**Problem to work on**
Continue the poster text on fluid flow across the central Southern Alps of New Zealand, picking up right after its final sentence.

Start of Excerpted passage

Poster presented at American Geophysical Union 2002 Fall Meeting, San Francisco
Across the highest uplift region of the central Southern Alps
(Figure 1, Figure
2, Figure 3),
New Zealand, four zones with characteristic mechanical and fluid flow properties
have been predicted by identifying the topographic, thermal and deformation
forces that drive fluid flow (Figure 1, Koons
et al. 1998).
1 -the inboard region, dominated by high geothermal gradients and topographically
driven meteoric fluid.
2 -the Main Divide, a region of minor extension within the orogen.
3 - the crustal root where strain-induced metamorphism generates fluid.
4 - the outboard region of oblique thrusting in which surface flow dominates.
However, field and geochemical observations combined with magnetotelluric measurements
from across the Southern Alps (Figure 4,
Wannamaker et al. in press, Upton et al. in review-a) produce observations and
interpretations that are apparently at variance with predictions.
At the plate boundary, fluids and veins are dominated by a meteoric fluid signal, overprinting a deeper rock-exchanged signature, but the concentration of veins, hot spring activity and a near vertical conductive signal occur not on the Alpine Fault, but rather to the east of it. The Main Divide region, which shows evidence of deep fluid egress, is relatively non-conductive. East of the Main Divide, a near vertical conductor reaches the surface coincident with a major shallow-dipping backthrust, the Forest Creek Fault. Stable isotopic analyses of fault-hosted calcites range from 10‰ to 25‰ d18O and 0‰ to -28‰ d13C, reflecting mixing of three parent fluids: meteoric, basinal and minor deeper rock-exchanged fluids at temperatures of between 10°C and 90°C in the upper 3-4 km of the crust (Upton et al. in review-a).
Active faulting in the region is dominated by NE- and N-striking,
oppositely- dipping thrust fault pairs (Figure 5).
The thrust faults bound the series of ranges and intermontane basins that make
up the outboard (Upton et al. in review-b).
Extensive calcite veining, hematite alteration (Figure
5) and clay-rich fault gouge all point to fluid flow through these fault
zones.
Fault calcites have a predominately near-surface isotopic signature made up of meteoric and basinal fluids (Figure 6) with a small component of deeper fluid. These results suggest mixing of the surface fluids in the top 3-4 km, with limited imput from deep-sourced fluids travelling up the fault zone (Figure. 7).
The vertical conductor reaches the surface coincident with the Forest Creek Fault system (Figure 4).
The Main Divide region is cut by steeply dipping shears and
fractures which are mineralised in extensional sites (Cox et al. 1997) (Figure
8).

End of Excerpted passage
Start of Information given

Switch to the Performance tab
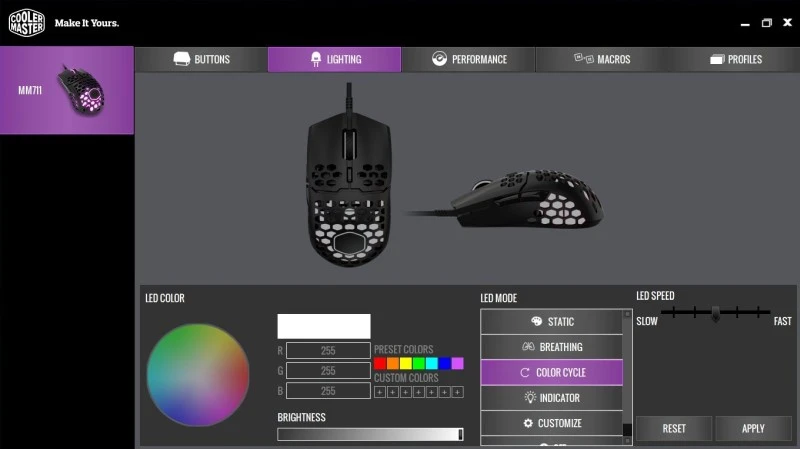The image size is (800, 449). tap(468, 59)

End of Information given
Start of Information given

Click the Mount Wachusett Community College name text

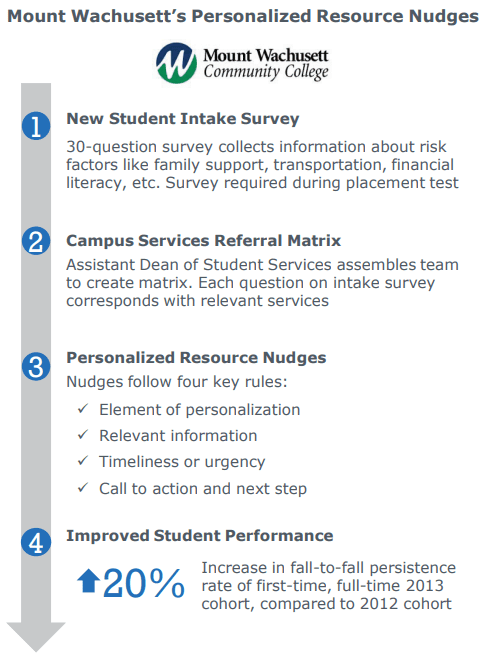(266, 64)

End of Information given

**The reply**
Despite high rainfall and very steep topographic gradients, there is no evidence
for high fluxes of meteoric water being as important in the Main Divide region
as it is in the outboard or inboard regions. The isotopic signal of fault rocks
is dominated by a rock-exchanged signature (Cox et al. 1997, Becker et al. 2000).
Widespread hydrothermal activity including Au veining has occurred along many structures in the Main Divide region (Cox et al. 1997, Koons et al. 1998, Becker et al. 2000).
Elevated arsenic levels in some host greywackes and argillites suggest that hydrothermal activity pervaded the host rock as well as forming veins (Becker et al. 2000).
The inboard region is dominated by the Alpine Fault, the boundary between material of the Australian and the Pacific plates.
A series of warm springs are located from 1 to 20 km distance from the trace of the Alpine Fault (Gair 1967) (Figure 9). These have a meteoric isotopic signature. Along the MT transect, warm springs are found at c. 10 km from the Alpine Fault trace.
Post-metamorphic veins have a rock-exchanged isotopic signature overprinted by a meteoric signature. Near-surface veins have a strong meteoric signature.
In order to identify regions undergoing volume change during deformation, we modelled the three-dimensional mechanics of a deforming orogen, representing Australian/Pacific plate collision, in which a two layer crust collides obliquely with an elastic block (Figure 10). The imposed relative motion has a ratio of boundary-parallel velocity to boundary-normal velocity of 4:1 in a dextral sense. The Pacific block is viscously coupled at the base to the underlying layer. We monitor the strain through components of contraction and rotation where contraction is accommodated by reverse movement (Figure 11).
Evidence from warm springs, veining and the MT interpretation suggest that upper crustal fluid flow is bouyancy-driven and occurs along smaller structures, rather than along the Alpine Fault, the major structure in the inboard region. The MT interpretation suggests some connectivity between upper and lower crustal fluid. However, upper crustal fluid is dominated by a meteoric signature.
Above 8 km the region is resistive and therefore thought to be non-conductive or contain poorly connected fluid, or both. Flow within this region may be episodic, with fluid being driven upward during short-term structural events. Such short-term events are unlikely to be detected by a single MT survey. Alternatively, interconnected fluid within the upper crust may not be continuous along strike of the mountains and the two-dimensional MT did not coincide spatially with a region of interconnected fluid.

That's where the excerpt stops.